Exhibits on St. Louis’ black history, including materials from the Civil War era, can be found at the Historic Old Courthouse in downtown St. Louis as well as at the Missouri History Museum in Forest Park.

Missouri remained in the Union, though neighbors and families would be divided by the issues of states’ rights and slavery throughout the war.

Dred Scott is the former slave who helped fuel the onset of the Civil War through a suit first heard in the Historic Old Courthouse in St. Louis. Scott had lived with his owner, a Missouri doctor, in free territory for several years. On his return to Missouri, Scott argued that he should remain a free man. A series of trials, which eventually ended in the U.S. Supreme Court, began in St. Louis’ stately domed courthouse in 1847.

Ten years later, the nation’s highest court denied Scott his freedom. Shortly after the decision, Scott was given his freedom by a new owner and died in St. Louis less than a year later, a free man. Reenactments of the Dred Scott trial take place in the restored courtrooms of the Old Courthouse throughout the year. Scott is buried in St. Louis’ historic Calvary Cemetery, and visitors can find his grave by stopping at the Calvary Cemetery office and asking for a map and historical guide.

The widow of the Reverend John Berry Meachum used the basement of her St. Louis home as a stage on the Underground Railroad for slaves seeking freedom in the north. Years earlier her husband had established a “Freedom School” on board a boat in the middle of the Mississippi after an 1847 law forbade the education of black children. One of Meachum’s teachers, an ex-slave named Elizabeth Keckley, later moved to Washington, DC where she wrote about her experiences as a seamstress for Mary Todd Lincoln.

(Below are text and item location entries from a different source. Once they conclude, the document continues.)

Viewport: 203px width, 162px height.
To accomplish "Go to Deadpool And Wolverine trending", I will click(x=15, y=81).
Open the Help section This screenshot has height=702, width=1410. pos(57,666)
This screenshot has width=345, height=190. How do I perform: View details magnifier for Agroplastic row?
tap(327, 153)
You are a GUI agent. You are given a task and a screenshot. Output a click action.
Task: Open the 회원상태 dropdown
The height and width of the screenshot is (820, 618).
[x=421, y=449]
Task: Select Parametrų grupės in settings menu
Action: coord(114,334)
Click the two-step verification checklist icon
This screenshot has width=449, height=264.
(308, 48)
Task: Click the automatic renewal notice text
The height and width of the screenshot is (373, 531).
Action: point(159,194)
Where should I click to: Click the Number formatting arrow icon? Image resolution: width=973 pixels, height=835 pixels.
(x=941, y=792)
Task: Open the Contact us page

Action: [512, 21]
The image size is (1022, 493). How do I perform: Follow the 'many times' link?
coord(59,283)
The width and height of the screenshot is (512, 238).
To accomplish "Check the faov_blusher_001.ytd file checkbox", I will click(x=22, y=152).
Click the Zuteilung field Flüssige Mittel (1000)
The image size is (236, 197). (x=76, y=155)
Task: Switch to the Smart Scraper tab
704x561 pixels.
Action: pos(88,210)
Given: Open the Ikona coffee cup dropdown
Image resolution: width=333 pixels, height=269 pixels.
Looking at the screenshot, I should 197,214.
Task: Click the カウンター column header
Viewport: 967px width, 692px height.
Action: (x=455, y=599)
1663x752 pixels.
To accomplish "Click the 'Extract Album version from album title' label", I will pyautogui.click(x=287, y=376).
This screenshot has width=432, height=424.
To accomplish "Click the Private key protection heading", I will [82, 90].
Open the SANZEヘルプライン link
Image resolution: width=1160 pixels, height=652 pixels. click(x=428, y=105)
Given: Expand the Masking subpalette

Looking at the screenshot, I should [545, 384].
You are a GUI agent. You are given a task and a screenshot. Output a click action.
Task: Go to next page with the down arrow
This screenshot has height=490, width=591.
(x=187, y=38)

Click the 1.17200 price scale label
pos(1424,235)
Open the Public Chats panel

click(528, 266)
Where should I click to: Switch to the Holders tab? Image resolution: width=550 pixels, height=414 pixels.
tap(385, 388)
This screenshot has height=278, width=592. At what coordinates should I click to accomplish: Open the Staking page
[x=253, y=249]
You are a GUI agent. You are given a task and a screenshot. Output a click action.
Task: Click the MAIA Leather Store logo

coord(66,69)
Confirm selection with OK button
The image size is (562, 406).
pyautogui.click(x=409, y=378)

In “Lion of the Valley” author James Neal Primm recounts St. Louis’ 1861 glimpse into the future of slavery:

It had been the custom to keep the slaves of a deceased person in the county jail until the probate court ordered the sheriff to sell them at auction…there were seven persons to be sold…so the auctioneer was not surprised to find a crowd of two thousand young men on hand. When he asked for bids on the first slave, the crowd repeatedly roared “three dollars.” When the bidding reached eight dollars after two hours, the exhausted auctioneer led the slaves back to jail. No one ever again tried to sell human beings at auction in St. Louis.

Just north of Jefferson Barracks, inventor and engineer James B. Eads produced the Union’s first ironclad gun boats. Long before the famous clash of the Merrimac and the Monitor, Eads had 4,000 men working on the Union fleet in south St. Louis.

Eads’ first ironclad boat, the St. Louis, was launched in October 1861 and was the first of its kind to be bombarded by the South. The St. Louis also saw battle during the siege of Vicksburg, eventually helping defeat the Confederacy in the west.

Eads originally made his fortune from the invention of the diving bell, a breakthrough which allowed him to salvage steamboat wrecks along the Mississippi. His lasting gift to the area is the historic Eads Bridge, St. Louis’ first span across the Mississippi.

Dedicated by General Sherman in 1874, the lower railroad deck of the Eads Bridge carries MetroLink, St. Louis’ light rail system into Illinois. Visitors to St. Louis’ riverfront can study Eads’ revolutionary use of steel truss construction on the bridge from the foot of Washington Avenue at Sullivan Boulevard.